Life depends on cooperation, not competition. Mutually beneficial symbiotic relationships exist throughout the biosphere. Plants don’t exist in isolation, but as part of a super organism or holobiont that also contains microorganisms in a microbiome1. Microbial networks of fungi, bacteria, archaea, viruses, protists, and algae, as well as nematodes, arthropods, and protozoa form a nutrient web in the soil2. They work together with plants in complex adaptive systems to drive biogeochemical cycles and influence every aspect of ecosystem structure and function. These interacting networks coevolved and are carefully regulated. The loss of key species can trigger shifts in this system to alternative stable states. The interactions between microbiomes and plants are fundamental to life on earth. They led to the chemical weathering of rock, the migration of ancient plants from the ocean to land about 360 million years ago and the subsequent co-evolution of highly specialized gymnosperm and angiosperm trees and eventually animal life. There is also an interface between the roots and soil that is called the rhizosphere microbiome. It is very diverse and active. Plants send 10–90% of their products of photosynthesis underground into the rhizosphere to support carbon, nutrient, and water cycles. The smallest microbiome is below ground in the tropical forest biome and the largest is in the grassland and tundra biomes2.

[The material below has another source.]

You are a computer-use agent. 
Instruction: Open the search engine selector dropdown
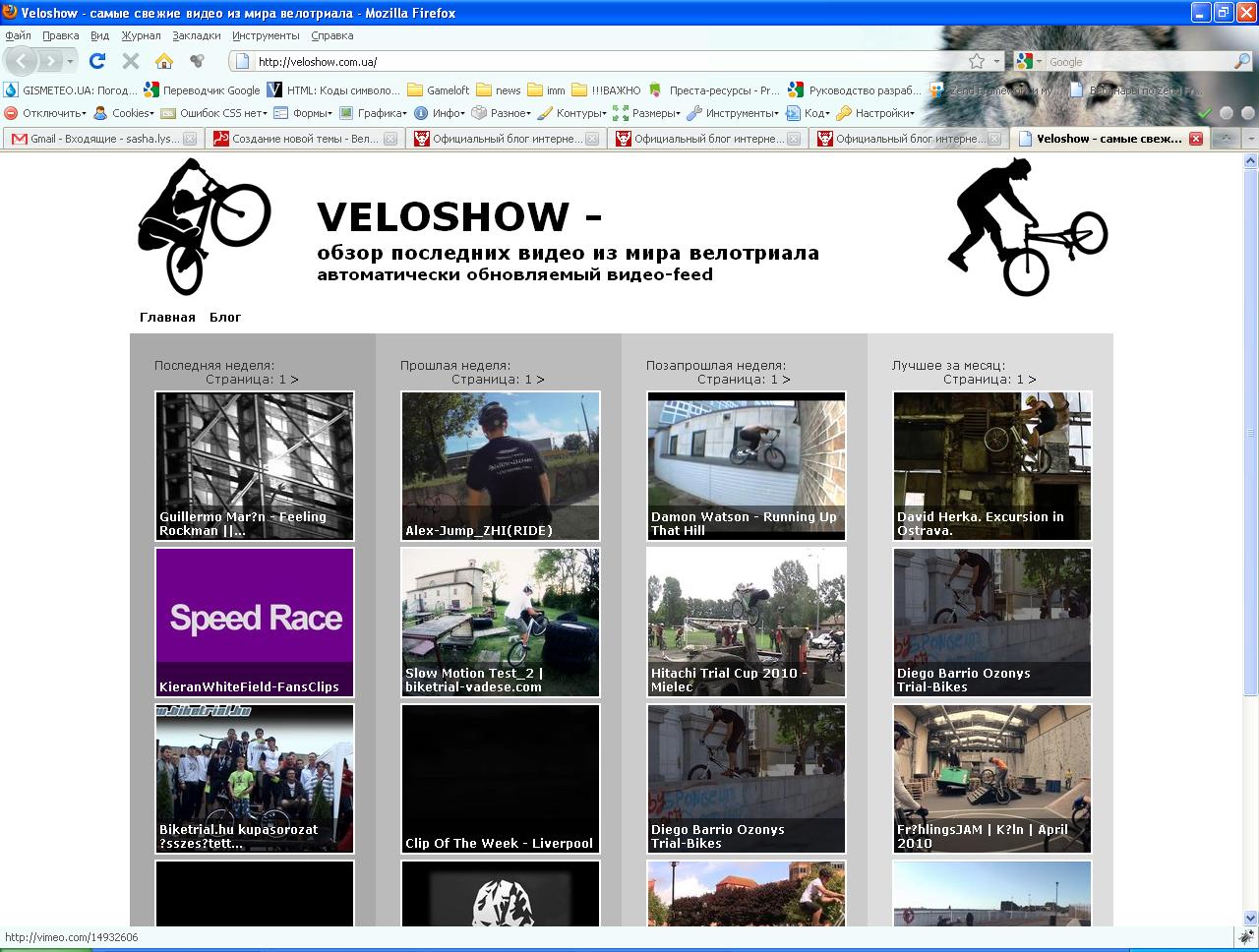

Fungi are in such relationships with plants and animals. A fungus is any member of the group of eukaryotic organisms that includes microorganisms such as yeasts and molds, as well as mushrooms. Mycorrhiza can be thought of as the roots of the fungus, with mushrooms being the fruit. Hyphae are the long, filamentous part of a fungus. They are the vegetative part of the fungus, where growth occurs. They form a mycelium and underground mycorrhizal networks (MRNs). Fungi are found in marine environments and in any terrestrial environment in which moisture and a carbon source coexist3. They can penetrate limestone, mollusk shells and other things containing carbonates substrates4. They can exploit mineralized organic matter, attack their hosts, or engage in symbiotic relationships. They leave specific boring traces, which can be identified in fossils4. Fungi can be devastating to agricultural crops, both in the field and during their storage3. They kill immunocompromised patients in numbers that rival the deaths from malaria. At the same time, fungi are sources of food, chemicals and biofuels. About three trillion trees on Earth survive through symbiosis with an underground network of fungi2,5,6. Scientists have mapped a wood wide web on a global scale, using a database of more than 28,000 tree species living in more than 70 countries7. A global map of the symbiotic status of forests was made using a database of over 1.1 million forest inventory plots that collectively contain over 28,000 tree species. This provided a quantitative understanding of microbial symbioses at the global scale, and showed the critical role of microbial mutualisms in shaping the distribution of plant species5.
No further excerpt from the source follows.